M&M — O Brasil ainda enfrenta diversas barreiras de acesso à internet de qualidade e tecnologias aplicadas na educação remota e híbrida. Como vê a questão da inclusão digital para países emergentes?
Matiolli — Existe uma questão global a ser resolvida nesse sentido, não apenas no Brasil, mas em países como China, África do Sul e Índia, onde há desafios de acesso à banda larga e dispositivos para consumo de conteúdo educacional. No Brasil, boa parte do acesso à internet acontece pelos smartphones, onde a maior parte da população tem acesso a um pacote pré-determinado e finito de dados, e por isso não podem consumir muitas horas de vídeo, por exemplo. Há soluções interessantes em teste, como no estado do Amazonas, onde o governo estadual têm utilizado o sinal da TV aberta para veicular aulas, com uma tecnologia barata e até considerada ultrapassada. É debatível a questão da interação com o professor e da interatividade, mas é uma maneira de tentar ampliar o acesso. Esse desafio da inclusão digital também precisa levar em conta a acessibilidade e igualdade, pois os alunos vivem em diferentes contextos e têm diferentes necessidades. O Brasil tem um caminho longo a percorrer, mas, enquanto Pearson, nos esforçamos para fazer com que os conteúdos sejam acessíveis em qualquer dispositivo e para diferentes faixas de banda. Em algumas de nossas soluções, por exemplo, o aluno não precisa baixar o conteúdo e consegue acessar tudo mesmo sem acesso à internet e com pouco espaço de armazenamento no celular.
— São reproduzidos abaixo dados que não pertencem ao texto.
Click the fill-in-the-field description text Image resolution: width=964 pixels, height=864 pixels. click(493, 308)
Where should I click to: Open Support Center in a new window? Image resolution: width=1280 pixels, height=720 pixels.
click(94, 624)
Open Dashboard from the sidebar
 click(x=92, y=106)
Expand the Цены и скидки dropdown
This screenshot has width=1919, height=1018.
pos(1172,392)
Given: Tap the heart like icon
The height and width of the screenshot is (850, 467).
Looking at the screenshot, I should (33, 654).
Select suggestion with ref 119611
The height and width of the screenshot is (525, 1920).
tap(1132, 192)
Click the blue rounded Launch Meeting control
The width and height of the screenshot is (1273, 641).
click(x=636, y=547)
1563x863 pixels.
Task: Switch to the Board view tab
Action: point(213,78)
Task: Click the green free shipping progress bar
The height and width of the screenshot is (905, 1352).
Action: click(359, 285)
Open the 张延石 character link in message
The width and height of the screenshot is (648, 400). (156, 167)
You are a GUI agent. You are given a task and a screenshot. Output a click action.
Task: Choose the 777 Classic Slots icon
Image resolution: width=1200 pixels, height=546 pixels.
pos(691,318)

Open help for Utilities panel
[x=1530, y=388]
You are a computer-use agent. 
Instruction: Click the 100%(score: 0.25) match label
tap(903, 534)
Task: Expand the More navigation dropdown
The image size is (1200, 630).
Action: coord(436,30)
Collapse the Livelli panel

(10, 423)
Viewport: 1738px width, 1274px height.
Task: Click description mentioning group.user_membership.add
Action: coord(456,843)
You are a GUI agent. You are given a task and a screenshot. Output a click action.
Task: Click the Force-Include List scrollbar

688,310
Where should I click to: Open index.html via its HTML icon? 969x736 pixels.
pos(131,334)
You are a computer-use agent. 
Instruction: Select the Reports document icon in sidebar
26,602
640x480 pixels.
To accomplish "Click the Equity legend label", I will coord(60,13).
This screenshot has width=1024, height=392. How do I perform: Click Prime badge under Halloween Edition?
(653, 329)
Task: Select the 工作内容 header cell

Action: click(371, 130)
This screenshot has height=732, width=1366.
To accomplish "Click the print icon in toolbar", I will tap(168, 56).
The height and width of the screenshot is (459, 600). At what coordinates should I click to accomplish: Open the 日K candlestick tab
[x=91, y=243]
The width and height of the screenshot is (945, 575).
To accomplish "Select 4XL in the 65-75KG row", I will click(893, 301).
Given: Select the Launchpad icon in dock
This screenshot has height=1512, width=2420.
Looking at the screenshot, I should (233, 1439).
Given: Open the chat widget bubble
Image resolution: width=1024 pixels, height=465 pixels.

M&M — Diversas empresas de outros segmentos estão lançando produtos de educação. Qual é a sua avaliação desse movimento?
Matiolli — O mercado está respondendo a uma demanda, porque existe muito dinheiro no setor de educação. É algo em que as pessoas estão dispostas a investir, visto como prioridade para muitas famílias. Também é um setor não consolidado, o que permite que haja espaço para que diversas novas instituições possam se lançar. A ideia de um ecossistema com diversos players oferecendo serviços de educação complementares e diferentes parece interessante, mas, ao mesmo tempo, boa parte dos maiores players consolidados já pensa em suas soluções como ecossistemas. Muitas novas iniciativas de educação trazem boas respostas para os problemas das pessoas, e estas devem se consolidar e se manter. Por outro lado, há muitas pessoas e empresas de outros segmentos tentando entrar no setor sem necessariamente ter o background e dialogar com a comunidade de professores e alunos. São iniciativas que aparecem, ganham um certo vulto, mas que não têm educação como core real. Talvez daqui a dez anos tenhamos um mercado mais consolidado, mas temos que esperar para ver o quão fácil será lançar novos produtos, ou até que ponto o mercado ficará na mão das empresas que já têm mais tradição.